The non-profit Digital Research Alliance of Canada provides services to Canadian researchers to advance the nation’s international leadership in the knowledge economy. Key focal areas are advanced research computing (ARC), research data management (RDM) and research software (RS), which collectively provide a resource platform for multiple research communities. To stage demonstrations of advanced services for computational science, the Digital Research Alliance, CANARIE, the national R&E network of Canada, iCAIR, the StarLight consortium, the Metropolitan Research and Education Network (MREN), and SCinet collaborate to create an international testbed to stage demonstrations at the annual IEEE/ACM International Conference on High Performance Computing.

StarLight supported the NSF funded Distributed Optical Testbed initiative (DOT). DOT was designed and implemented by an inter-organizational cooperative research partnership to facilitate the research and development of innovative techniques that require the efficient execution of distributed applications. The DOT research partners developed innovative techniques required by high performance next generation applications, which are being designed to take advantage of new types of information technology infrastructure, including Grid computing, advanced middleware, such as Globus, and leading-edge optical networks.

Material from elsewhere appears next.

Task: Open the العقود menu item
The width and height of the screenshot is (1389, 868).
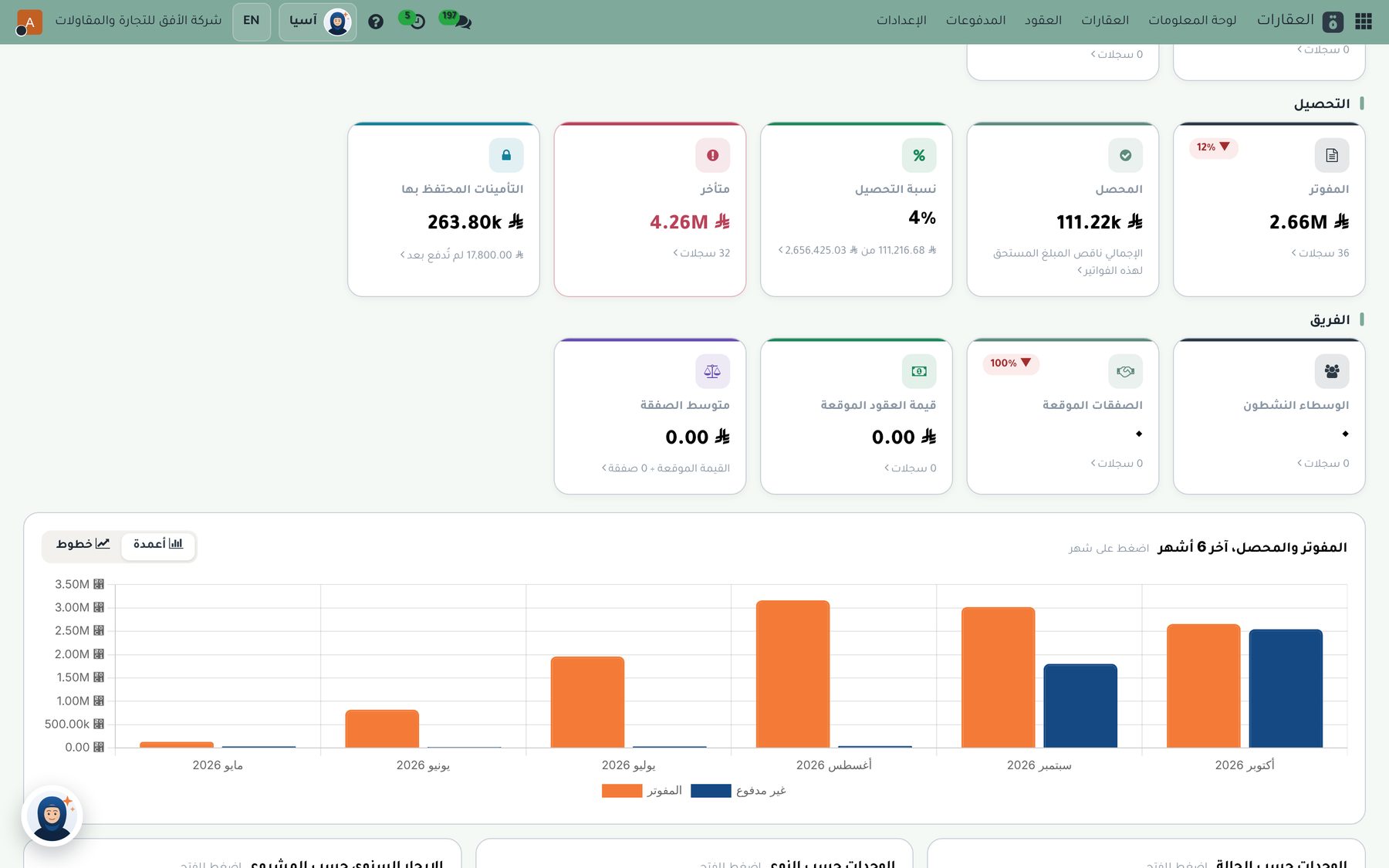Action: [x=1043, y=20]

Supported by StarLight and with funding from DARPA, iCAIR and Nortel Advanced Technology division established a project that developed and demonstrated a novel architecture for data intensive services supported by distributed infrastructure based on optical networks with inherent dynamic lightpath provisioning. This type of architecture ("DWDM-RAM") can be used by multiple data intensive application communities. The architecture was designed for optimized, fault-resilient, dynamic management of services supporting large, n-way replicated immutable data objects over a large-scale MAN/LAN optical network testbed (OMNInet), interconnecting Grid computational clusters. The DWDM-RAM architecture is innovative in several respects. For example, it closely integrates application-level data resources with DWDM optical resources, resulting in high-performance and highly scalable data migration and management, for example, through optimal integrated data discovery and transfer operations. Like other OMNInet services innovations, this approach combines data services and dynamic wavelength-switched layer. Using this technique, high volumes of distributed data can be transferred in parallel using resources such as discovered light paths, data repository locations, and local and remote I/O capacity, replication sites, etc. Also, the DWDM-RAM architecture provides for a migration path, as a supplemental to services based on traditional performance-limited, limited layer 3 routing protocols. A prototype implementation of the DWDM-RAM architecture integrated high volume high performance data services with dynamically switched wavelength optical networking, and demonstrated : 1) content-addressed data retrieval, 2) a meshed DWDM switched network capable to establish an end-to-end lightpath in seconds, 3) an signaling function between the application and the DWDM network, to allow the integration of application metadata and network metadata, 4) discovery functions operating on the combined application and network meta-data, 5) large scale data-transfer facilities exploiting circuit-switched networks, and 6) out-of-band functions for adaptive placement of data replicas. The architecture can be expandable to include additional functionality, to include enhanced file systems semantics.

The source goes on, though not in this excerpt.